Real-estate and financial constraints can have a strong influence on the enrollment projections that operators submit to Logue’s office and the Charter School Review Board. Friend, now the board’s chair, said that was his personal experience when he was preparing his application back in 2015.
He was trying to project enrollment two years out in one of the state’s fastest-growing communities, Holly Springs. “The truth of the matter is my projections were largely based on what the size of my facility was going to be, and the size of my facility was going to be largely based on how much money I could secure,” Friend said.
The board of every school that Logue has warned about low enrollment has come before the oversight board promising that they will make their numbers. “I call it unrealistic optimism,” she said. “There’s a lot of things that we’ve seen over the last couple of years that you wouldn’t want to happen to your school.”
In response, the North Carolina Association for Public Charter Schools has begun organizing new training for schools in the year-long, state-mandated planning period that follows a charter award. First-year schools will also be allowed to participate. “Having names on a list and people telling you they’re going to send their kid—that doesn’t mean much these days,” the association’s Executive Director Rhonda Dillingham said. “We’ve got to make sure that the new schools that are opening understand that and do everything in their power to market the school.”
Dillingham’s group also recently received a $53 million federal grant to help charter schools build out career development; science, technology, engineering, and math; artificial intelligence; and career and technical education programming. Some of that funding will go to new schools.
Logue has proposed several changes to the state’s oversight of charter schools to try to prevent closures that leave families scrambling for a new school for their child in the middle of the school year.
“TISA,” she said, “was a worst-case scenario.”
High Hopes
TISA’s plans were exuberantly bullish from the start.
Its application for a charter describes dual-language immersion programs in four different languages by the school’s fifth year in operation.
The school would start by serving kindergarten through second grade and add one grade per year until it was a full K-8 school. More than 900 students were expected at full enrollment.

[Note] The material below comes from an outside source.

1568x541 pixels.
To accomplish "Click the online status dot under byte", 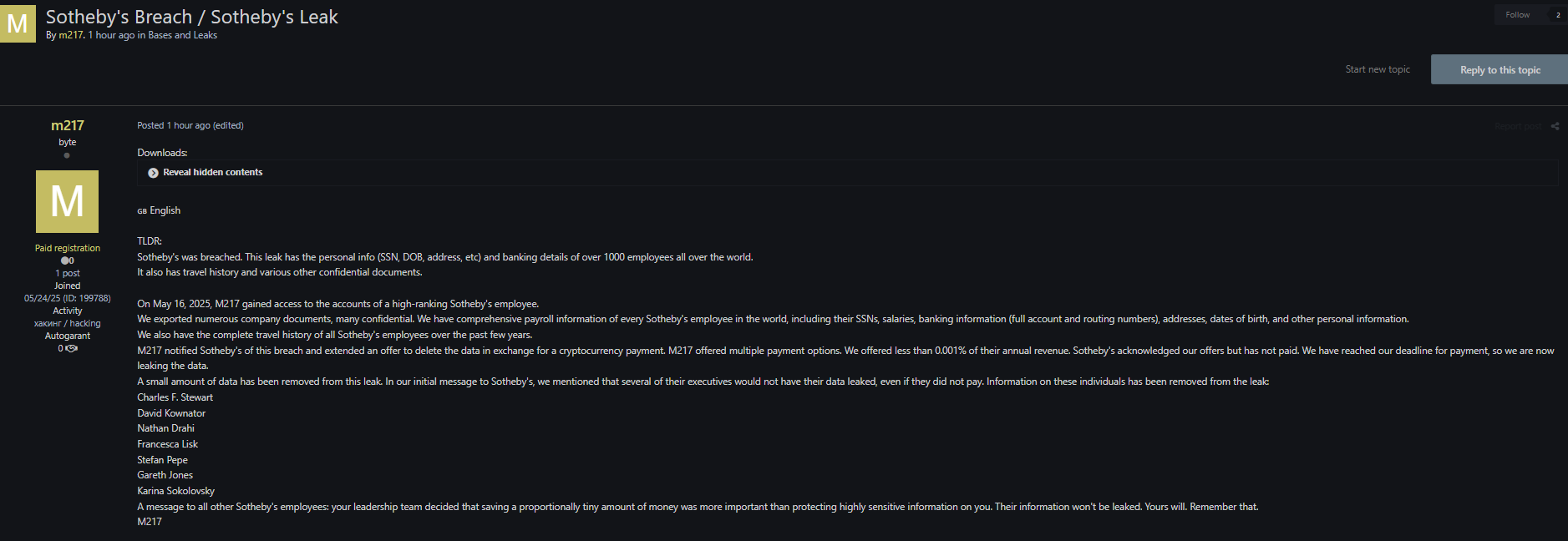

The application named three model schools—East Point Academy in Columbia, South Carolina, and East Voyager Academy and Elbert Edwin Waddell High School, which are both in Charlotte. But only the latter offers multiple languages, and it is a magnet school within the public school district, rather than an independent charter.


Mike Lally, the head of school at East Point, said in an interview that the prospect of running a school offering multiple languages was “scary.” “It’s difficult enough with HR and personnel to do Mandarin immersion,” he said. “I couldn’t imagine trying to manage that with multiple languages.”

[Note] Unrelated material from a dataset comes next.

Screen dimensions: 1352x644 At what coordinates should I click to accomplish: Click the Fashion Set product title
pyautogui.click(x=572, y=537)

The candidate pool for language-immersion teachers is small and would be smaller still if fluency in multiple languages was required, Lally said. On top of that, there is often extra administrative work related to immigration for those teachers.
Renee Mathews, the CEO and principal of East Voyager, was the founding principal of East Point and said the two schools had very different growth trajectories. The South Carolina school grew quickly, she said, because there was little competition at the time. The Charlotte charter school, facing more competition, has grown steadily, but much more slowly. It offers Spanish in addition to Mandarin, but only introductory classes that are limited to middle schoolers.
Li worked at both East Point and East Voyager, but consulted neither Matthews nor Lally as she prepared to open TISA, they said. Neither did Zhu, who was on the committee that helped to open East Voyager. One member of East Voyager’s board of directors was on TISA’s board for a time, but he declined an interview through Mathews.
“It’s difficult enough with HR and personnel to do Mandarin immersion. I couldn’t imagine trying to manage that with multiple languages.”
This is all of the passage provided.